Can you please solve the problem attached.It is very confusing to me

 

[ZipZapOuch]

.

 

[alec_t]

Please post your best effort at solving the problem, so that we can guide you where necessary.

 

[crutschow]

problem attached.It is very confusing to me

The circuit is not "tricky".
Why is it confusing to you?
It should not be if you understand how BJTs work.

 

[Tony Stewart]

NPN or PNP?

 

[LvW]

The circuit is not "tricky" - it is crazy (with regard to the shown values and polarities)

 

[JimB]

I say that the circuit is "tricky", as in, there are several things which don't make sense.
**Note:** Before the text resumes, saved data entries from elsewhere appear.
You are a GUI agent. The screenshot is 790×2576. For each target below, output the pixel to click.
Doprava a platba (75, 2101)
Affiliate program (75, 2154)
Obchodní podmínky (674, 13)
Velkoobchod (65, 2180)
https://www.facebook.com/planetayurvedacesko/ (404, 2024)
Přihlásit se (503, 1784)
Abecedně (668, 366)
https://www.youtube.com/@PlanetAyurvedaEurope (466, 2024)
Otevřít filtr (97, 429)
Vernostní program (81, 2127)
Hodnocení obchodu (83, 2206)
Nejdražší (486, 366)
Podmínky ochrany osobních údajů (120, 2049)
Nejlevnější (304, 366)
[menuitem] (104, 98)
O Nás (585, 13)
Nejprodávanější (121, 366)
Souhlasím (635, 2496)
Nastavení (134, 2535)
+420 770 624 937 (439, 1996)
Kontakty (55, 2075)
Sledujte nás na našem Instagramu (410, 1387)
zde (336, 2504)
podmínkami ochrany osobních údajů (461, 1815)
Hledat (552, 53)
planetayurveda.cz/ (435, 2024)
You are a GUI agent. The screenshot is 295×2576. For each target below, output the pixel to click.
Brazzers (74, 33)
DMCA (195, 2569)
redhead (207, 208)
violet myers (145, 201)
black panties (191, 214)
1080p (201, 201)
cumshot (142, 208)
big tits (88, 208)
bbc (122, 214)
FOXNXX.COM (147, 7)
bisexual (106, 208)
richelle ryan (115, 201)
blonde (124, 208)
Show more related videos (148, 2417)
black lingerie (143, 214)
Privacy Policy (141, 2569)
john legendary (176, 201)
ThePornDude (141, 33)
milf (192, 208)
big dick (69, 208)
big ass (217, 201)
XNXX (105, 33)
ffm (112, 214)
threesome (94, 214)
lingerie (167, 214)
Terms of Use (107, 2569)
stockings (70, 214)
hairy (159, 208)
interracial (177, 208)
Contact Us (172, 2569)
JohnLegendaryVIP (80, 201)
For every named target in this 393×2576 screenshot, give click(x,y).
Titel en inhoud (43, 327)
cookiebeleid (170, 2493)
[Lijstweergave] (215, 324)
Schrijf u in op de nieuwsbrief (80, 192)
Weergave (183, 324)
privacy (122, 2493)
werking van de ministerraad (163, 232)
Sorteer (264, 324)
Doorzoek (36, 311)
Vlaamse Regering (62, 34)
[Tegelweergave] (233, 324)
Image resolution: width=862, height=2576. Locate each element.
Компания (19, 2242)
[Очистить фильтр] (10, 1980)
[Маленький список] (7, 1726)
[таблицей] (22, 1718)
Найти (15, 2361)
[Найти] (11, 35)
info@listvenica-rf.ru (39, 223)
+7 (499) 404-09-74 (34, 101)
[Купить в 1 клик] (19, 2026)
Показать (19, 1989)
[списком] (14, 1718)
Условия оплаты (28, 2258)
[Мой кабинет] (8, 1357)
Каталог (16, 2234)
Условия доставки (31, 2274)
The transistor is drawn as a PNP type.
A PNP transistor has the emitter connected to the +ve side of the supply and the collector to the -ve side.

The "supply" is drawn as a battery (a single cell actually), the long stroke of the battery symbol is usually the +ve side.
But here we have the +ve side connected to the collector and the -ve side connected to the emitter.
This is the wrong way around for the PNP transistor.

We are told that Icq is 3mA, I assume this means the quiescent collector current is 3mA.
I assume that the transistor has high gain so the base current is very small compared with the collector current, so we can say that the emitter current = collector current = 3mA.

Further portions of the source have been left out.